Setelah menjadi anggota dewan, nama Megawati perlahan  lahan mulai dikenal luas oleh banyak orang. Selain itu melalui lobi -- lobi politiknya Megawati akhirnya menjadi bintang di dunia politik. Dalam Kongres Luar Biasa PDI yang diselenggarakan pada tanggal 2 -- 6 Desember 1993, Megawati terpilih secara aklamasi sebagai Ketua Umum Dewan Pimpinan Pusat (DPP) PDI. Terpilihnya Megawati ini membuat pemerintah saat itu kebakaran jenggot. Mereka menolak dan menganggap terpilihnya Megawati itu tidak sah. Karena itu pada tanggal 20 -- 29 Juni, atas dukungan pemerintah, Fatimah Ahmad dan kawan -- kawannya menyelenggarakan Konggres tandingan di Medan, kemudian mengangkat kembali Soerjadi sebagai Ketua Umum DPP PDI.
Pada saat itu muncullah dua kubu PDI yakni PDI kubu Megawati dan PDI Kubu Soerjadi. Perpecahan dalam tubuh PDI tersebut menimbulkan masalah yang cukup panjang. Kantor PDI yang berada di Jalan Diponegoro, Jakarta Pusat dan menjadi pusat komando menjadi rebutan mereka. Kubu Soerjadi yang saat itu didukung oleh pemerintah akhirnya merebut secara paksa  Kantor DPP PDI dari para pendukung Megawati dan mengambil alih kepemimpinan partai berlambang banteng itu.
Pengambilalihan PDI oleh Soerjadi  ternyata tidak menyurutkan langkah Megawati, ia malah semakin mantap melangkah karena empati dan dukungan masyarakat terus mengalir kepadanya. Karena itu setelah Soeharto dilengserkan oleh mahasiswa pada 21 mei 1998, Megawati segera mengubah nama PDI yang dipimpinannya menjadi PDI Perjuangan. Lambang partainya pun diubahnya sedikit dari banteng yang kurus menjadi agak gemuk dan moncongnya berwarna putih.
Pada tanggal 7 Juni 1999, Pemilu kembali digelar. Partai -- partai politik yang terlibat saat itu sebanyak 48 partai. Di pemilu kali ini PDI perjuangan berhasil meraih suara terbanyak dengan perolehan suara sebesar 35.689.073 suara atau 33,74 persen. Berdasarkan hasil perolehan suara itu, seharusnya Megawati diberikan kesempatan untuk menjadi presiden. Namun karena adanya konspirasi di tingkat elit nasional, kemenangan partainya ini tidak memuluskan langkahnya menjadi presiden.

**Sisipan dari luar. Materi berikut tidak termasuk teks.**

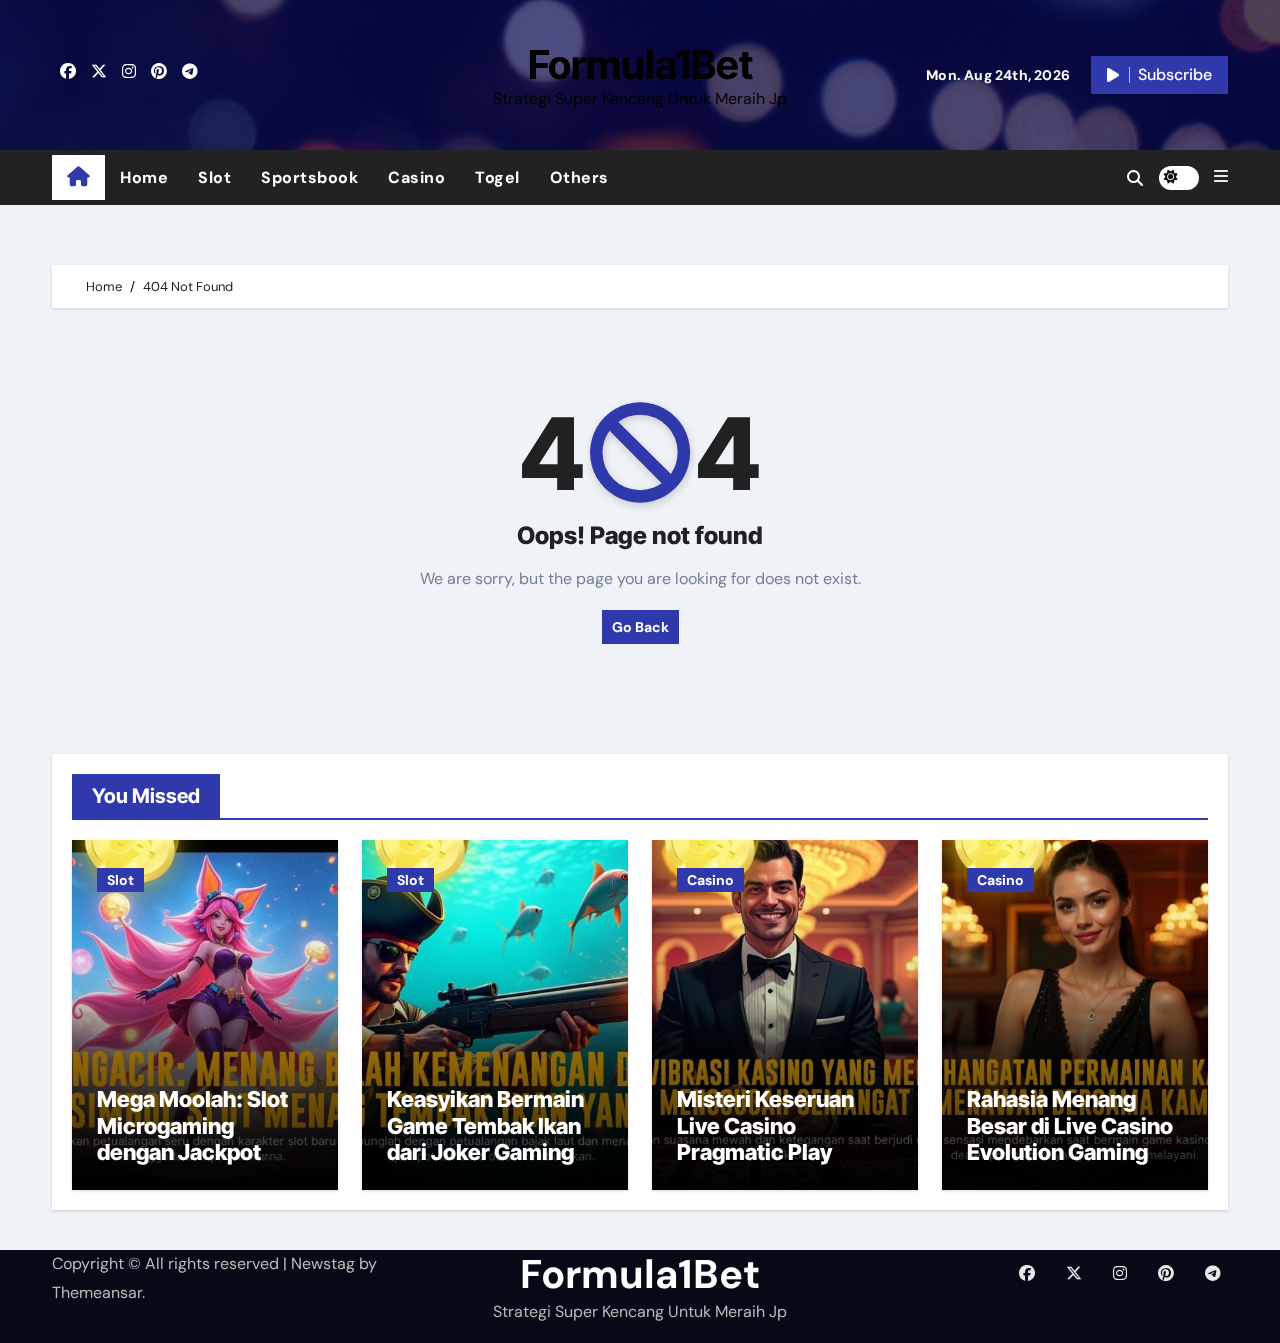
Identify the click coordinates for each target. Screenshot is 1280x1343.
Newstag (323, 1263)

Ada dua isu utama saat itu yang coba dimainkan untuk menjegal langkah Megawati yakni 1) "haram presiden perempuan" yang dipelopori PPP dan 2) PDI Perjuangan didominasi calon legislatif non muslim. Dengan dua isu ini kemudian dibentuklah 'poros tengah'. Dari poros tengah terpilihlah Abdurahman Wahid (Gus Dur) sebagai Presiden Republik Indonesia dan Megawati menjadi wakil presiden.

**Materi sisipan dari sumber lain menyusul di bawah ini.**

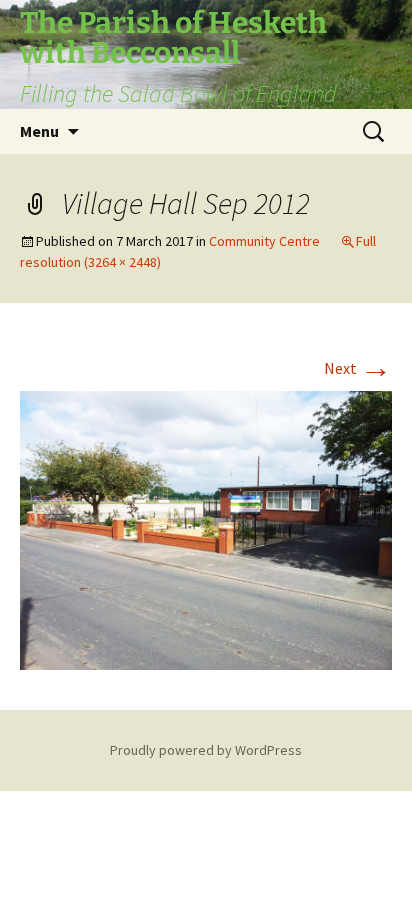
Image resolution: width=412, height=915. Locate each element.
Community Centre (264, 241)
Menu (39, 131)
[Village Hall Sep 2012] (206, 528)
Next (358, 368)
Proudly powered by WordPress (206, 750)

Gus Dur ternyata hanya bertahan dua tahun menjalankan roda pemerintahan sebagai presiden. Pada tanggal 23 Juli 2001 MPR mencabut mandat yang diberikan kepadanya dan menetapkan Megawati Soekarnoputri sebagai Presiden Republik Indonesia. Dengan terpilihnya Megawati sebagai presiden, ia tidak hanya menepis isu bahwa "haram presiden perempuan" tetapi ia juga mencatatkan namanya dalam sejarah Indonesia sebagai Presiden Perempuan Pertama di Indonesia[1].